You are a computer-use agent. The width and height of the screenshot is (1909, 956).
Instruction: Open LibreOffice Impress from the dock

|---|

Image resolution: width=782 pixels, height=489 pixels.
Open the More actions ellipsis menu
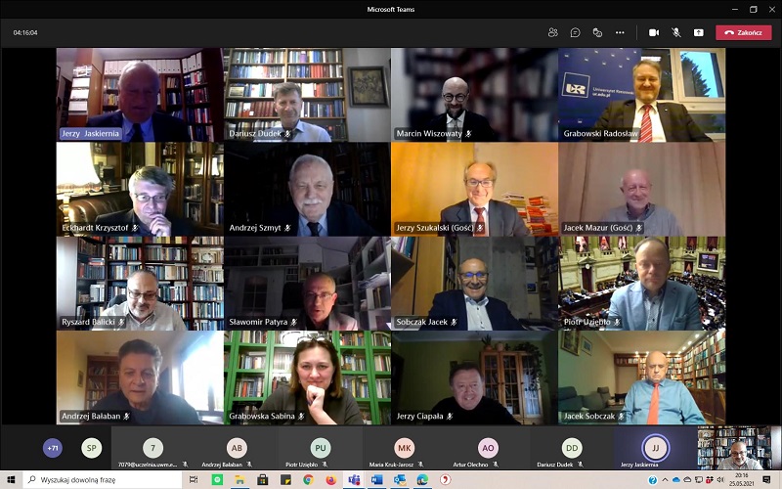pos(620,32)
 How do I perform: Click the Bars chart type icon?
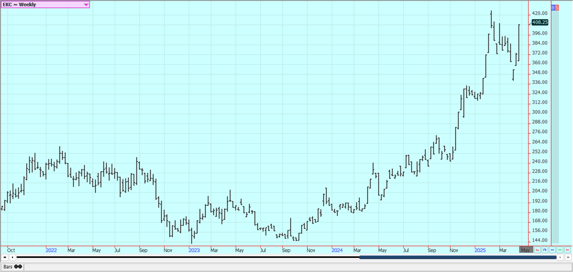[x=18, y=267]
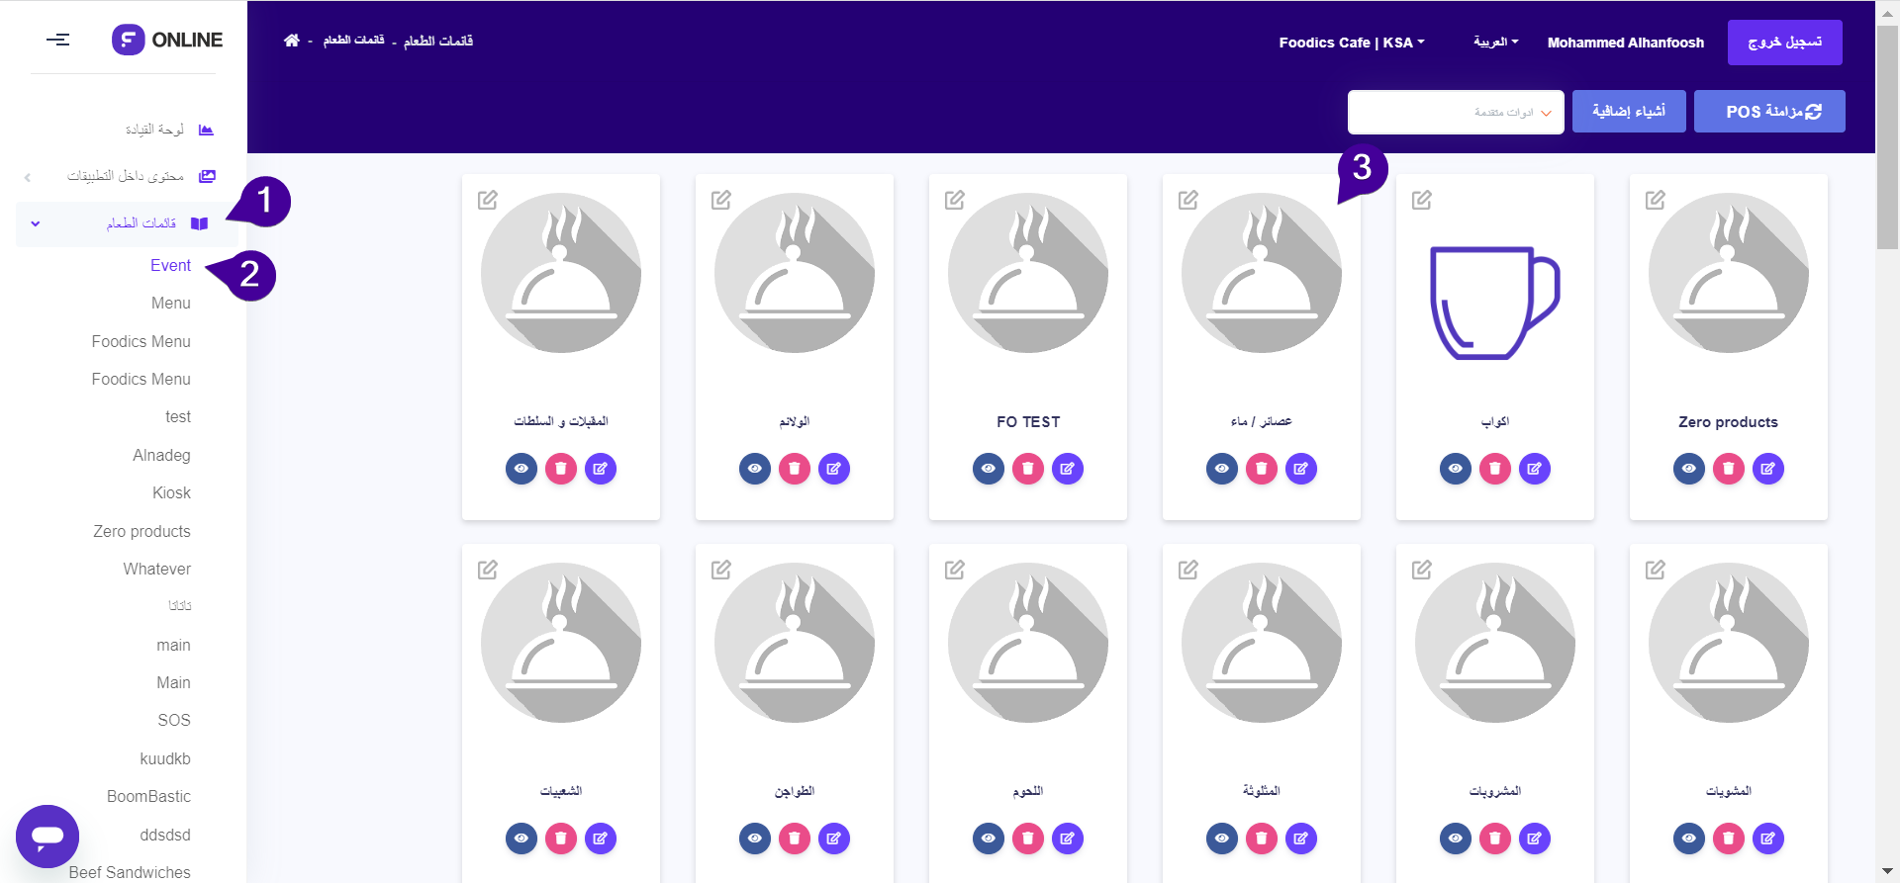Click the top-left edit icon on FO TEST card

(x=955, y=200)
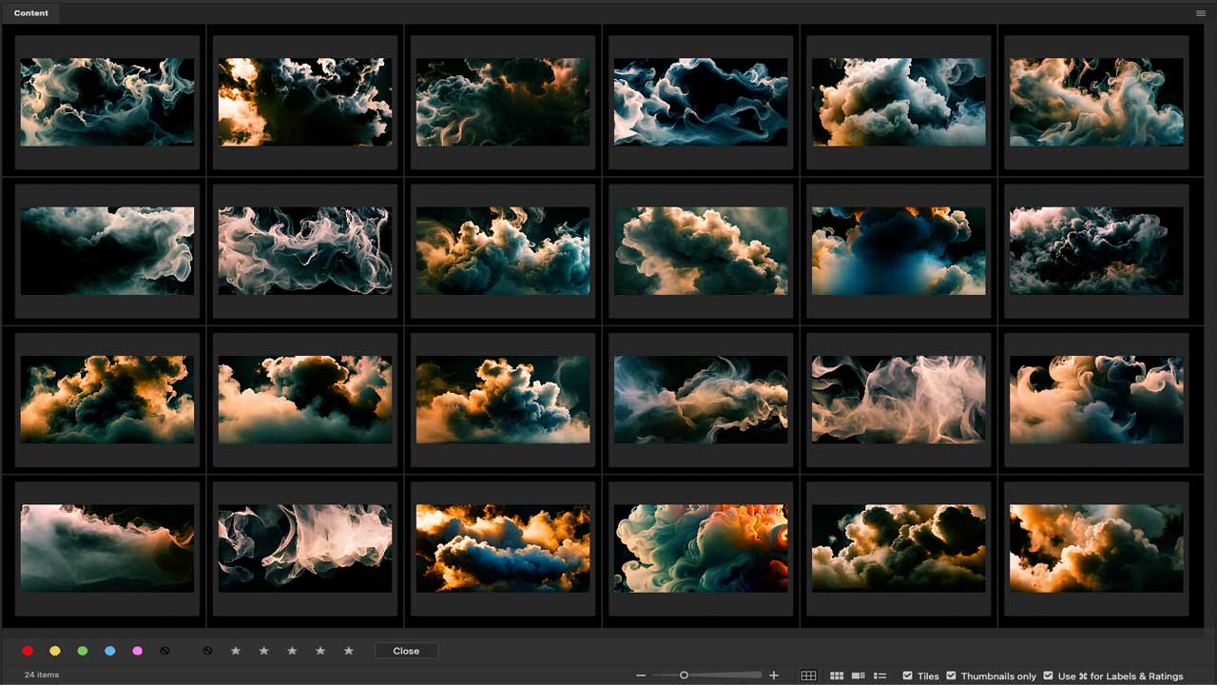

|---|

## ACTIVITY
Could you transcribe the entries above word for word, from the line with "You are a computer-use" down to the line with "Instruction: Open LibreOffice", keeping both?

## WRITTEN ANSWER
You are a computer-use agent. The width and height of the screenshot is (1909, 956).
Instruction: Open LibreOffice Impress from the dock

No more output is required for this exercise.